Regret Memory 4

『あ…ああ……』
 黒い髪が白いシーツの上を泳いでいる。
 彼が頭を振る度にそれは乱れ、シーツの上に黒い影を作った。
『岩城さん………』
 男の手が逃げようとする岩城の身体を押さえ込む。その感触を楽しむように、優しく肌の上を愛撫する。
『あ…や…やめて………』
 岩城の抵抗の声を無視して、長い足を掴んで肩にかける。息を飲んだ岩城が涙を流した顔を向けた。
『……や…やめてくれ……宮坂君……』
「え!」
 宮坂圭吾は驚いて飛び起きた。高鳴る心臓をかかえながら、荒い息をつく。辺りを見渡し自分の部屋のベッドの上であると気がついた。隣には昨日、夜を共にした女性が眠っている。
「夢…か……」
 宮坂は軽いため息をついた。
 窓から差し込む朝の光が眩しかった。

 それから一時間程たった頃、マネージャーが迎えにきて、宮坂はTV局に向かった。今日は一日中例のテレビドラマの撮影が行なわれる予定である。ドラマは終盤に差し掛かっており、後少しで撮影は終わる筈であったが少々押していた。

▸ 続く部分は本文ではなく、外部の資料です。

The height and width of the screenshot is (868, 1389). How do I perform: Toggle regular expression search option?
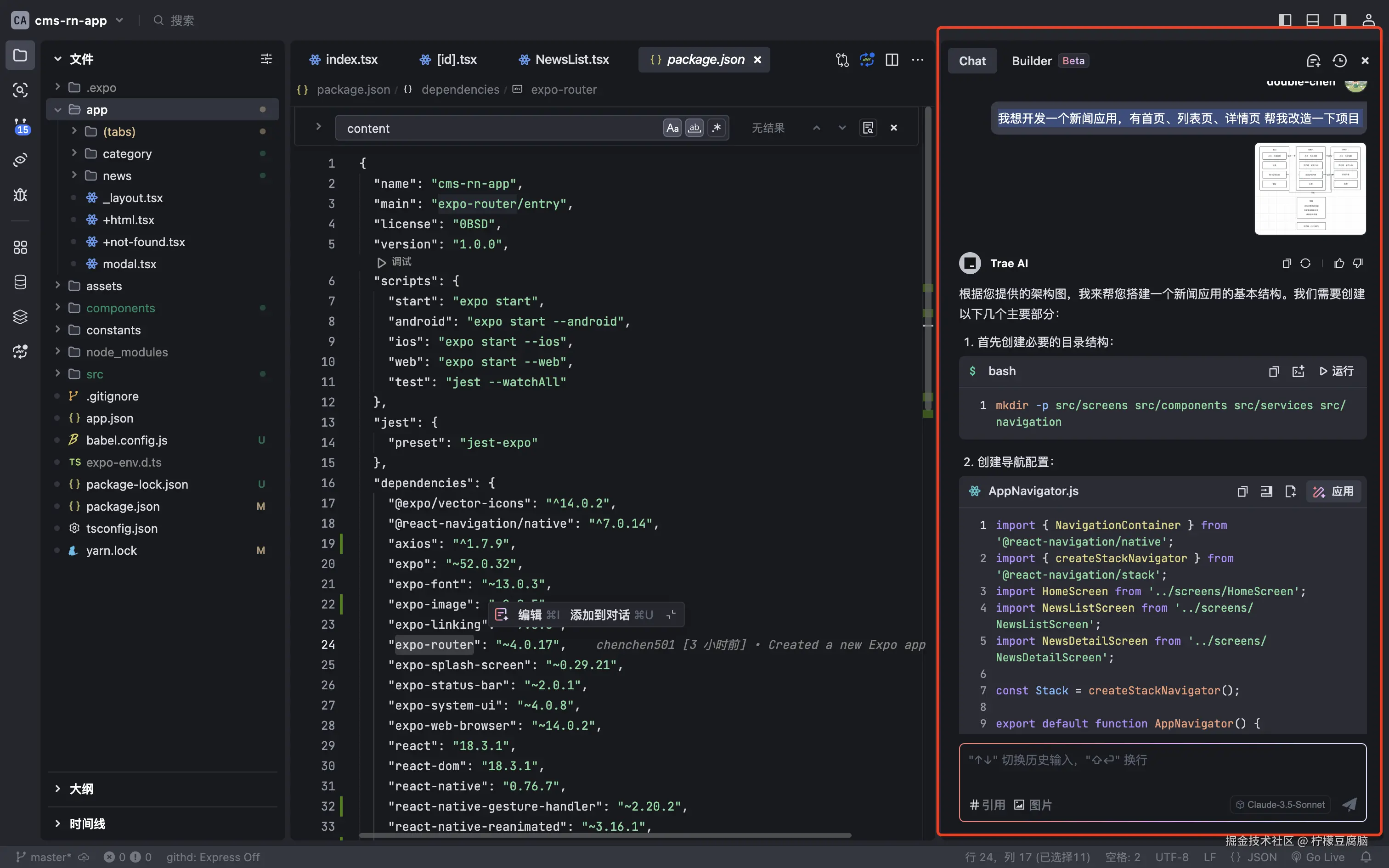click(x=716, y=128)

 放送されてから岩城の人気は爆発的なものだった。局には岩城に関する問い合わせが殺到し、もっと出番を増やして欲しいと言う要望も後を絶たない。結果、脚本を少々手直しするはめになり、またそのせいで押しに拍車がかかってしまったのである。しかし、視聴率を見れば誰も文句は言えなかった。
「おはようございます宮坂さん」
「おはようございます」
 スタジオに入り、スタッフ達と挨拶を交わしていると、監督と話す岩城の姿が目に入る。途端に宮坂の胸が高鳴る。
「あ、おはよう宮坂君」
 岩城がくったくのない笑みを浮かべて言葉をかけてくる。
「お、おはようございます……」
 まともに顔が見れず、宮坂は急ぎ足で歩きながら返事をした。今朝見た夢のせいで罪悪感のようなしこりを胸に感じる。しかし、宮坂は台本を読む振りをしながら岩城を盗み見た。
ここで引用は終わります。